Alias-Free Generative Adversarial Networks (Karras, Aittala, Laine, Harkonen, Hellsten, Lehtinen, Aila), released on June 23, 2021 with code on October 12, 2021, addresses an issue informally known as texture sticking. ^[4] The authors observe that "the synthesis process of typical generative adversarial networks depends on absolute pixel coordinates in an unhealthy manner," manifesting as "detail appearing to be glued to image coordinates instead of the surfaces of depicted objects." ^[4] When the latent code w is animated smoothly, fine details such as beard hairs or pores appear glued to image-coordinate positions instead of tracking the underlying face.
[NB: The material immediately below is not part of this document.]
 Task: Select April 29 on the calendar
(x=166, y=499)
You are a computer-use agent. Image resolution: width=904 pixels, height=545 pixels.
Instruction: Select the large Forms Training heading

The authors trace this to aliasing introduced by pointwise non-linearities (ReLU, leaky ReLU) and naive upsampling, both of which violate signal-processing assumptions about band-limited continuous signals.

The StyleGAN3 generator treats every intermediate feature map as a continuous 2D signal sampled on a regular grid. Each operation that could introduce aliasing is wrapped in an upsample-filter-nonlinearity-filter-downsample sandwich using carefully designed Kaiser low-pass filters. Two trained variants are released: ^[4]

StyleGAN3-T. Translation-equivariant. Sub-pixel translations of the input style produce matching sub-pixel translations of the output image.
StyleGAN3-R. Translation- and rotation-equivariant. The 2D feature grids are wrapped in disk-shaped Fourier-feature representations so that rotations are also exact.

The resulting networks "match the FID of StyleGAN2 but differ dramatically in their internal representations, and they are fully equivariant to translation and rotation even at subpixel scales." ^[4] The equivariance metrics EQ-T, EQ-Tfrac, and EQ-R show large improvements, while FID is roughly comparable to StyleGAN2 (slightly worse on a few benchmarks, slightly better on others). The authors note the results "pave the way for generative models better suited for video and animation," which made StyleGAN3 the preferred choice for animated avatars and video synthesis pipelines built on the family. ^[4]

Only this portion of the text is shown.